Dealing with pressure for high academic expectations: when cultures cross borders
Stephanie Hagen
During our recent class on trends in comparative education policy, one of the students’ team school improvement presentations focused on the South Korean education system, the extremely heavy pressure it places on students to succeed academically, and approaches to reduce it.
Following the presentation, the class had a lively discussion about how an education system may be able to mitigate this pressure when high expectations are already embedded so deeply in the society or culture.
This reminded me of my own academic experience in the United States since I attended a school district in an extremely multi-cultural community. A majority of the students are of Asian descent and many of them are children of immigrants who have arrived from China, South Korea and India. As the demographics of the community have shifted, so has the school district's approach towards education.
Many of these parents are demanding that the school board provide greater and more rigorous academic challenges for their children while traditional extracurricular such as sports teams may not be able to survive much longer due to lack of participation.

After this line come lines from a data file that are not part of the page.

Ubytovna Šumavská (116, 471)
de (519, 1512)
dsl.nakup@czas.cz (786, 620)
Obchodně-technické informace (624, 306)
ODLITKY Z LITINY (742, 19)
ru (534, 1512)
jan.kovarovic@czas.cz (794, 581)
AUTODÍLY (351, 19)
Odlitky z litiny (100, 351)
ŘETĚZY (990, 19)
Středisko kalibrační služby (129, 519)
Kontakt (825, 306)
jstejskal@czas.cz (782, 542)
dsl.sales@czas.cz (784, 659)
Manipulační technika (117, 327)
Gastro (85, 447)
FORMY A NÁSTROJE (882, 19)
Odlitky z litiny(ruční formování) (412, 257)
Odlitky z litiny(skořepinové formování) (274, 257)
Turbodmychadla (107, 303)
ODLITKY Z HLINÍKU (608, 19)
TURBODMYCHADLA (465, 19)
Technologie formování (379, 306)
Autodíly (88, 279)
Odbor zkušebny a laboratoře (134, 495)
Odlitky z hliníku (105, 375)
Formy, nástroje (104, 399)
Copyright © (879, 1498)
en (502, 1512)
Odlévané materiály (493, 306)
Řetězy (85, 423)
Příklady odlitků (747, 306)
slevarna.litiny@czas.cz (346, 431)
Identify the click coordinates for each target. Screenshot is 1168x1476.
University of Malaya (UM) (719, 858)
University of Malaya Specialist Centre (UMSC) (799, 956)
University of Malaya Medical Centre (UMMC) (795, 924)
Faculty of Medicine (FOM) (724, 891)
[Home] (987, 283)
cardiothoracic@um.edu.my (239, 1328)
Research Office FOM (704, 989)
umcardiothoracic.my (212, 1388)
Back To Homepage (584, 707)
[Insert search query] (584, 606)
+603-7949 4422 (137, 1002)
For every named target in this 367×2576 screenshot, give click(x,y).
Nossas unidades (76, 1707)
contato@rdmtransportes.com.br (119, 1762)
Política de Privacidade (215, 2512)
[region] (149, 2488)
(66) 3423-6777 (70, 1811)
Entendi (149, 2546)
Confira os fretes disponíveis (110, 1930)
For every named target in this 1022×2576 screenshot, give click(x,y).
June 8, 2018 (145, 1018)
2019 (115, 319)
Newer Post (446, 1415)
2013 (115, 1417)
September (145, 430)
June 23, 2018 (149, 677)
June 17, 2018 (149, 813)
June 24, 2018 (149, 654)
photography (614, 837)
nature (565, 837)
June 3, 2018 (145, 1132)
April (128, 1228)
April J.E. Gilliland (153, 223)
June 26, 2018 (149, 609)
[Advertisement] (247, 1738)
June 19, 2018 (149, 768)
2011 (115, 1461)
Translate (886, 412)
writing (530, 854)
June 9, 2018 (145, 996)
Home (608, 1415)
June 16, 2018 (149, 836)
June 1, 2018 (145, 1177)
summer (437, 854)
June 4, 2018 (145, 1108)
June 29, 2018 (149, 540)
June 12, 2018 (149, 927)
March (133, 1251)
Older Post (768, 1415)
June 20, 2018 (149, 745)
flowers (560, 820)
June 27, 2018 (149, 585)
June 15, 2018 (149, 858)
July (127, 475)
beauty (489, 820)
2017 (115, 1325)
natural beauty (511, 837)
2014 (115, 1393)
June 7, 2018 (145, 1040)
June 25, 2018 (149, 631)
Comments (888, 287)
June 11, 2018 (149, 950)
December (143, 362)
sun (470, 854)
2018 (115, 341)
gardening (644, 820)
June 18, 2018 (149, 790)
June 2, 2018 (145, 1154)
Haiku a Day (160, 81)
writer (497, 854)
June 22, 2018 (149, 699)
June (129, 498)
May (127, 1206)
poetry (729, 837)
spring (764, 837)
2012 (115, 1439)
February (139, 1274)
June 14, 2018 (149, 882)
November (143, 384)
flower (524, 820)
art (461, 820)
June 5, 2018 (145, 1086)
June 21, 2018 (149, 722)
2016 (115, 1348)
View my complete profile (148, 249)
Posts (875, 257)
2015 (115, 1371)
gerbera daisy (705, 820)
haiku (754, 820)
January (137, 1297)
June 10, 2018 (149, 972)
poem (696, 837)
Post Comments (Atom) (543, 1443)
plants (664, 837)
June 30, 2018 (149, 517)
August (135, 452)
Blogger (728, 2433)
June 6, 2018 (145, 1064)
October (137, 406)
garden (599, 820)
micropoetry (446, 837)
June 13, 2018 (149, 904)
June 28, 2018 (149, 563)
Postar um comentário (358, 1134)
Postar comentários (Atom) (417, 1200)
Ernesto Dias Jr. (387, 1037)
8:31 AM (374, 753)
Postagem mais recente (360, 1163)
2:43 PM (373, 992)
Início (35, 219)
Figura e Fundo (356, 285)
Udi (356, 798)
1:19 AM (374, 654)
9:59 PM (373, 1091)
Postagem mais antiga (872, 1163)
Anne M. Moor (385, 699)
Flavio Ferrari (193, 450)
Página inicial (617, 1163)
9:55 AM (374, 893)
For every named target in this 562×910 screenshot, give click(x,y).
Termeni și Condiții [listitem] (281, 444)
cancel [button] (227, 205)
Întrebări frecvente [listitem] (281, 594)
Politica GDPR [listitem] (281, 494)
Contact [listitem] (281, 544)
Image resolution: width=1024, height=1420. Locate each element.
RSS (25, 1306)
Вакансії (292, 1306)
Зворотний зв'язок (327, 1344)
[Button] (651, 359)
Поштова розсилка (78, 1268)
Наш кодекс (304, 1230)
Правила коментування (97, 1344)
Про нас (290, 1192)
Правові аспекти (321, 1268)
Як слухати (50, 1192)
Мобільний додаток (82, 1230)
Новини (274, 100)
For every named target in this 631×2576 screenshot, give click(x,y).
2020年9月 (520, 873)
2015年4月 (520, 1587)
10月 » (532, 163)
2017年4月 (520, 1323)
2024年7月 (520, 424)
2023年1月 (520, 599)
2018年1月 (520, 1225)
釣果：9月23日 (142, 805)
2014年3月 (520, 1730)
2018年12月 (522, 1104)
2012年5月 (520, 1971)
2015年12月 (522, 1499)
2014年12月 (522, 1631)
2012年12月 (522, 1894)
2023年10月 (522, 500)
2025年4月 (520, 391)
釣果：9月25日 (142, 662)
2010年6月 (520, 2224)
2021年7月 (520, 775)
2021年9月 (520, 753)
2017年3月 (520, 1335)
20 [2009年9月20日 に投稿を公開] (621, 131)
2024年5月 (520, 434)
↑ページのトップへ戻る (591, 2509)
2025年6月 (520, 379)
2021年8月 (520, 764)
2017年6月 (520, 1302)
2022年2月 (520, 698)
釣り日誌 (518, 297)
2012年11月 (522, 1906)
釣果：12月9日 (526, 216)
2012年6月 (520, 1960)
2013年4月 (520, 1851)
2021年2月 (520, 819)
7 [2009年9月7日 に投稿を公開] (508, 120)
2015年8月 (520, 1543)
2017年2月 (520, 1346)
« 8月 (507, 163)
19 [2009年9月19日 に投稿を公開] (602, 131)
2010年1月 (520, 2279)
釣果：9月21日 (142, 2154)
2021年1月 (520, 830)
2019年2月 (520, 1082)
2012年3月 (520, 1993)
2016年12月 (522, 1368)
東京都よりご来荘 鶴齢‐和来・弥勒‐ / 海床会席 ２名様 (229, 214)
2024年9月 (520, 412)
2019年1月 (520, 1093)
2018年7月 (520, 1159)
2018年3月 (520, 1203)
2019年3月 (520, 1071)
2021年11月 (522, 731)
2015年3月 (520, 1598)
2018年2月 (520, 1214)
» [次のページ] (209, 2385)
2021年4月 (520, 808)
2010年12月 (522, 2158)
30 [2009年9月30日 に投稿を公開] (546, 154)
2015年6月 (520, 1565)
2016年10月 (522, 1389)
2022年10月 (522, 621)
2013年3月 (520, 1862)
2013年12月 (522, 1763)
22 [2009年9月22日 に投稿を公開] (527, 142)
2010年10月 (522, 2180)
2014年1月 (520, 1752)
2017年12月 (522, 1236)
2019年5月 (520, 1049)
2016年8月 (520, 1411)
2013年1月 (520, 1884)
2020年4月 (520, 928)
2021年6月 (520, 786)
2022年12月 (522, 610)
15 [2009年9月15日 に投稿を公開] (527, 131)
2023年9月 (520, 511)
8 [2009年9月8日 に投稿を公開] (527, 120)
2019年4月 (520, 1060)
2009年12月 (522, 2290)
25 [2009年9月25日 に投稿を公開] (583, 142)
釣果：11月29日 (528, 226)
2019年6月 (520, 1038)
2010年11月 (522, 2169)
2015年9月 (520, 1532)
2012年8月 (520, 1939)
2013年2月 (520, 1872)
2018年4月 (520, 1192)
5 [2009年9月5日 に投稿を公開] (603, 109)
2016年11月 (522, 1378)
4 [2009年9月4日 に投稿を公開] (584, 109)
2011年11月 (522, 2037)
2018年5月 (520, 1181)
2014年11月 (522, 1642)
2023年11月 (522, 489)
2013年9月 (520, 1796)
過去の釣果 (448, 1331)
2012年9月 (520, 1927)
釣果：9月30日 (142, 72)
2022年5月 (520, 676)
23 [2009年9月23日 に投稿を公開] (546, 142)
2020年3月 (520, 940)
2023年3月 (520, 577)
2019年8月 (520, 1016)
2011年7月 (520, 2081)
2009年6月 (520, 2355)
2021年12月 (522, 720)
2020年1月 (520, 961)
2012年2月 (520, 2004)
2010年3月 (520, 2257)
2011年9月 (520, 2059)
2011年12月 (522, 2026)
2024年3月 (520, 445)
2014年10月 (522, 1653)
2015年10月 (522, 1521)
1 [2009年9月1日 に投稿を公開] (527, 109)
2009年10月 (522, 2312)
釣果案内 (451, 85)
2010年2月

The school board is pushing back, fearing that an extreme, singular focus on academics may prove to be emotionally too much for the children.
This has caused quite a bit of tension between Asian-American parents and other parents as to how to best educate their children and the current situation was recently described in-depth in a New York Times article from last December.
What is clear is that in this community, and in many increasingly multi-cultural communities across the country, finding a middle-ground in which students will be encouraged to succeed academically but not so much that they are pushed to their limits emotionally will be a challenge.